### DEINE AUFGABE:
Schreibe den Textabschnitt über das Leben mit einem Vizsla als Nichtjägerin im gleichen Ton weiter, beginnend nach seinem letzten Satz.
───── TEXTABSCHNITT
Warum sollte es für mich als Nichtjägerin ein Vizsla sein? Und wie lebe ich nun mit ihm?
Mein erster Hund war ein Cocker Spaniel, danach folgten zwei Schäferhundmischlinge (Rüde, Hündin). Als meine letzte Hündin „in die Jahre kam“ schaute ich mich um, was mein nächster Hund sein könnte. Schon mehrfach hatte mich der Gedanke an einen Vorstehhund beschäftigt. Nach zwei Hunden mit sehr gut lenkbarem Jagdtrieb (was mich zu der vermessenen Bemerkung brachte: „Wer seinen Hund am Wild nicht unter Kontrolle hat, ist selber schuld!“) brachte mich die letzte Hündin manchmal hart an meine Grenzen (ich tue hiermit Abbitte für meine o.g. Bemerkung!). Zwar reiner Sichtjäger und absolut zufrieden, wenn sie das Wild eingeholt hatte, um es dann unbehelligt weiterlaufen zu lassen, war sie zunächst im Durchstarten eine kaum zu kontrollierende Rakete.
──────────
───── BEREITGESTELLTES MATERIAL
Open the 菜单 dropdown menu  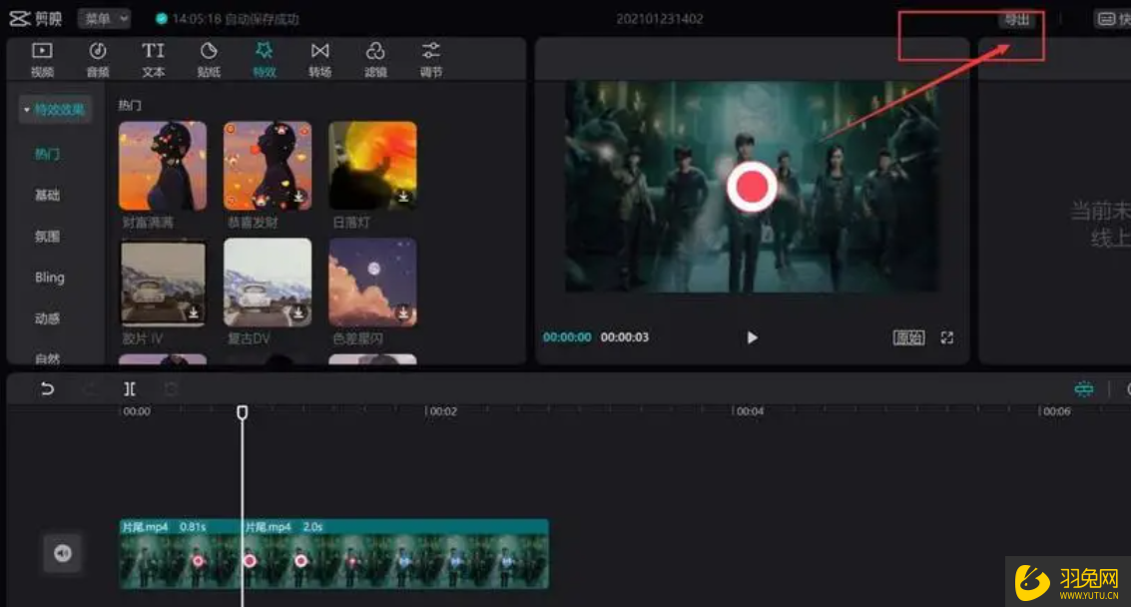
──────────
### ANTWORT:
Bei der Beschäftigung mit diesem Problem stieß ich immer wieder auf das Verhalten der Vorstehhunde. Ich sagte mir: Am Wild macht er in der Regel keine Alleingänge, sondern sucht die Zusammenarbeit mit seinem Hundführer / seiner Hundeführerin. Wenn man also diese Zusammenarbeit sucht und fördert, sollte die Wildbegegnung kein Problem, sondern allenfalls eine Herausforderung sein. Aber würde ich den Bedürfnissen so eines Hundes gerecht werden können?

Beim Lesen diverser Rassebeschreibungen landete ich immer wieder beim Magyar Vizsla, der als besonders leichtführig und menschenbezogen beschrieben wurde, der auch mit verschiedenen Ersatzbeschäftigungen als Alternative zur Jagd gut auszulasten sei.
Also suchte ich das Gespräch mit Vizslabesitzern und –züchtern auf Ausstellungen, Vizslatreffen und privaten Begegnungen, mit Jägern und Nichtjägern. Ich konnte mich davon überzeugen, dass die Beschreibung der rassetypischen Verhaltensweisen sich in den meisten Fällen bewahrheitete und war zunehmend fasziniert von den sympathischen und aufgeschlossenen Hunden – in der Jugendzeit geprägt von einer Lebensfreude, die kaum auszuhalten ist (und dadurch leider auch manchen Vizsla im Tierheim landen lässt)!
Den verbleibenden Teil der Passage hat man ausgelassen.